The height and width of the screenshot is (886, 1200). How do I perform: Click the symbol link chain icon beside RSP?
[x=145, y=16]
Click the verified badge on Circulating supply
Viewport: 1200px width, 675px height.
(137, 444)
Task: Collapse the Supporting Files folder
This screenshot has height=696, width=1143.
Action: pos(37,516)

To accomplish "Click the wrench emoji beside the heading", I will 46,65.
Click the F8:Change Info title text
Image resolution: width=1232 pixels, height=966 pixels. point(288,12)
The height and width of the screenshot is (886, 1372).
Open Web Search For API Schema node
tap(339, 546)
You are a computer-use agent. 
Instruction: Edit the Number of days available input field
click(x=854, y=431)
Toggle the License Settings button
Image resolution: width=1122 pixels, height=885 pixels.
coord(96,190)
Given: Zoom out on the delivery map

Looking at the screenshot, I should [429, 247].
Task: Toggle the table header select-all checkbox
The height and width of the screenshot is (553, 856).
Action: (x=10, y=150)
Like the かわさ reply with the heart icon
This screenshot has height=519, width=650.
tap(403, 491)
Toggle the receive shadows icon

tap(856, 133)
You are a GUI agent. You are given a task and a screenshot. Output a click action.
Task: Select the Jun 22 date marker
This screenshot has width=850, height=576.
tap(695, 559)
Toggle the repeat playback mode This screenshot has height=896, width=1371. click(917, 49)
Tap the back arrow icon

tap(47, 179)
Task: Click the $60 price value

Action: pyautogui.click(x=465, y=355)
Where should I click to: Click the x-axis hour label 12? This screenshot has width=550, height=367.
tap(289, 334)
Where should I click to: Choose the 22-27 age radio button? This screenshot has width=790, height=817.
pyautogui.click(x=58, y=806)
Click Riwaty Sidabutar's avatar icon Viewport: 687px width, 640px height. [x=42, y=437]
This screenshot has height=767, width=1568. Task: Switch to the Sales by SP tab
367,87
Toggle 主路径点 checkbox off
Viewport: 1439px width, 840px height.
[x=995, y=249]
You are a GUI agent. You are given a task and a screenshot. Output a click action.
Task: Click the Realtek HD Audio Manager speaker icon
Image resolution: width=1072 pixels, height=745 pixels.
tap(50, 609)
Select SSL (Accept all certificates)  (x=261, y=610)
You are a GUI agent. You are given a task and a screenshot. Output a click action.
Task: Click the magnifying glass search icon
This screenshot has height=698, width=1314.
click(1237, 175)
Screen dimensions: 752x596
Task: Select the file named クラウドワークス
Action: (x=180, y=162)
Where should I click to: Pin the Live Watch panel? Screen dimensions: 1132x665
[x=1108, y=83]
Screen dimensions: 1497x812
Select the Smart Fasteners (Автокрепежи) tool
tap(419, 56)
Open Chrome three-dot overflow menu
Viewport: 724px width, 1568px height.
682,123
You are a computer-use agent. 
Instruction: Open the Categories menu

====================

Please put the lines above, from the one containing "Task: Click the $60 price value" through the one containing "[x=995, y=249]", inclusive, into a Markdown table with the columns No. and Line, numbering each line in order and leaving out blank lines.

| No. | Line |
|---|---|
| 1 | Task: Click the $60 price value |
| 2 | Action: pyautogui.click(x=465, y=355) |
| 3 | Where should I click to: Click the x-axis hour label 12? This screenshot has width=550, height=367. |
| 4 | tap(289, 334) |
| 5 | Where should I click to: Choose the 22-27 age radio button? This screenshot has width=790, height=817. |
| 6 | pyautogui.click(x=58, y=806) |
| 7 | Click Riwaty Sidabutar's avatar icon Viewport: 687px width, 640px height. [x=42, y=437] |
| 8 | This screenshot has height=767, width=1568. Task: Switch to the Sales by SP tab |
| 9 | 367,87 |
| 10 | Toggle 主路径点 checkbox off |
| 11 | Viewport: 1439px width, 840px height. |
| 12 | [x=995, y=249] |